| Type: | Package | 
| Title: | Creates Ideal Data for Generalized Linear Models | 
| Version: | 1.0.0 | 
| Author: | Greg McMahan | 
| Maintainer: | Greg McMahan <gmcmacran@gmail.com> | 
| Description: | Creates ideal data for all distributions in the generalized linear model framework. | 
| License: | GPL-3 | 
| Encoding: | UTF-8 | 
| Imports: | assertthat, stats, stringr, dplyr, statmod, magrittr, MASS, tweedie, ggplot2, cplm | 
| RoxygenNote: | 7.2.3 | 
| Suggests: | testthat (≥ 3.0.0), knitr, rmarkdown, covr | 
| VignetteBuilder: | knitr | 
| Config/testthat/edition: | 3 | 
| NeedsCompilation: | no | 
| Packaged: | 2023-12-01 04:16:34 UTC; gmcma | 
| Repository: | CRAN | 
| Date/Publication: | 2023-12-01 10:50:04 UTC | 
GlmSimulatoR: Creates Ideal Data for Generalized Linear Models
Description
Creates ideal data for all distributions in the generalized linear model framework.
Pipe operator
Description
See magrittr::%>% for details.
Usage
lhs %>% rhs
Create ideal data for a generalized linear model.
Description
Create ideal data for a generalized linear model.
Usage
simulate_gaussian(
  N = 10000,
  link = "identity",
  weights = 1:3,
  x_range = 1,
  unrelated = 0,
  ancillary = 1
)
simulate_binomial(
  N = 10000,
  link = "logit",
  weights = c(0.1, 0.2),
  x_range = 1,
  unrelated = 0
)
simulate_gamma(
  N = 10000,
  link = "inverse",
  weights = 1:3,
  x_range = 1,
  unrelated = 0,
  ancillary = 0.05
)
simulate_poisson(
  N = 10000,
  link = "log",
  weights = c(0.5, 1),
  x_range = 1,
  unrelated = 0
)
simulate_inverse_gaussian(
  N = 10000,
  link = "1/mu^2",
  weights = 1:3,
  x_range = 1,
  unrelated = 0,
  ancillary = 0.3333
)
simulate_negative_binomial(
  N = 10000,
  link = "log",
  weights = c(0.5, 1),
  x_range = 1,
  unrelated = 0,
  ancillary = 1
)
simulate_tweedie(
  N = 10000,
  link = "log",
  weights = 0.02,
  x_range = 1,
  unrelated = 0,
  ancillary = 1.15
)
Arguments
| N | Sample size. (Default: 10000) | 
| link | Link function. See  | 
| weights | Betas in glm model. | 
| x_range | range of x variables. | 
| unrelated | Number of unrelated features to return. (Default: 0) | 
| ancillary | Ancillary parameter for continuous families and negative binomial. See details. | 
Details
For many families, it is possible to pick weights that cause inverse link(X * weights) to be mathematically invalid. For example, the log link for binomial regression defines P(Y=1) as exp(X * weights) which can be above one. If this happens, the function will error with a helpful message.

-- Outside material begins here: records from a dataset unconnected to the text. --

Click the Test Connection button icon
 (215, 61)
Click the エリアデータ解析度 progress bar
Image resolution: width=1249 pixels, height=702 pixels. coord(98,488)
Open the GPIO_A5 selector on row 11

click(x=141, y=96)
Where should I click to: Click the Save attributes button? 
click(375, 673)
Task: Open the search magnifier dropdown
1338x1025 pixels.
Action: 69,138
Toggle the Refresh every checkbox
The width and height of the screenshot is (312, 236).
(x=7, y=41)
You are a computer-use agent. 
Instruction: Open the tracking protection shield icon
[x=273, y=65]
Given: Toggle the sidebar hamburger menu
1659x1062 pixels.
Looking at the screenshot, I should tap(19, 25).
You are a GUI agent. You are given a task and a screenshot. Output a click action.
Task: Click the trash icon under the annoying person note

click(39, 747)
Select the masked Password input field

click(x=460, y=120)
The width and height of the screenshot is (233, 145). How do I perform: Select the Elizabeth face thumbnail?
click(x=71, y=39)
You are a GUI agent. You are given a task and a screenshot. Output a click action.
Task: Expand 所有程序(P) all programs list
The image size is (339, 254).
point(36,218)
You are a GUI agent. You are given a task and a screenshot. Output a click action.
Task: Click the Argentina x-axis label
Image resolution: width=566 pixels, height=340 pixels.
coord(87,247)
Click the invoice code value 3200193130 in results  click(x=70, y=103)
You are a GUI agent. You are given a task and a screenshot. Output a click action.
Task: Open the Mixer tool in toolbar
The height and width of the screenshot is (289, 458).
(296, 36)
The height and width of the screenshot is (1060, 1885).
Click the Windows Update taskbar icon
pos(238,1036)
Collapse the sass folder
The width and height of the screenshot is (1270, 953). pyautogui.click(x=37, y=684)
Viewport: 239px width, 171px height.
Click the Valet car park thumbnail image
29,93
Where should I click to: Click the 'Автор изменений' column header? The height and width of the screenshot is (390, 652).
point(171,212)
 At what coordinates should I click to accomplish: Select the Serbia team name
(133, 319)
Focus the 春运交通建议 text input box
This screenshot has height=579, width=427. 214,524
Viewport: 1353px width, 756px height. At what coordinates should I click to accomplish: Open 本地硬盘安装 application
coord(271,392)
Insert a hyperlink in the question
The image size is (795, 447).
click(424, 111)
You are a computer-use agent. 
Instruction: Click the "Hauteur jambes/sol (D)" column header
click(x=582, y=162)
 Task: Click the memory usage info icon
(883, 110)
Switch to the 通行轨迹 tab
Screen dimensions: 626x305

The intercept in the underlying link(Y) = X * weights + intercept is always max(weights). In simulate_gaussian(link = "inverse", weights = 1:3), the model is (1/Y) = 1*X1 + 2*X2 + 3*X3 + 3.
links
- gaussian: identity, log, inverse 
- binomial: logit, probit, cauchit, loglog, cloglog, log, logc, identity 
- gamma: inverse, identity, log 
- poisson: log, identity, sqrt 
- inverse gaussian: 1/mu^2, inverse, identity, log 
- negative binomial: log, identity, sqrt 
- tweedie: log, identity, sqrt, inverse 
The default link is the first link listed for each family.
ancillary parameter
- gaussian: standard deviation 
- binomial: N/A 
- gamma: scale parameter 
- poisson: N/A 
- inverse gaussian: dispersion parameter 
- negative binomial: theta. 
- tweedie: rho 
Value
A tibble with a response variable and predictors.
Examples
library(GlmSimulatoR)
library(ggplot2)
library(MASS)
# Do glm and lm estimate the same weights? Yes
set.seed(1)
simdata <- simulate_gaussian()
linear_model <- lm(Y ~ X1 + X2 + X3, data = simdata)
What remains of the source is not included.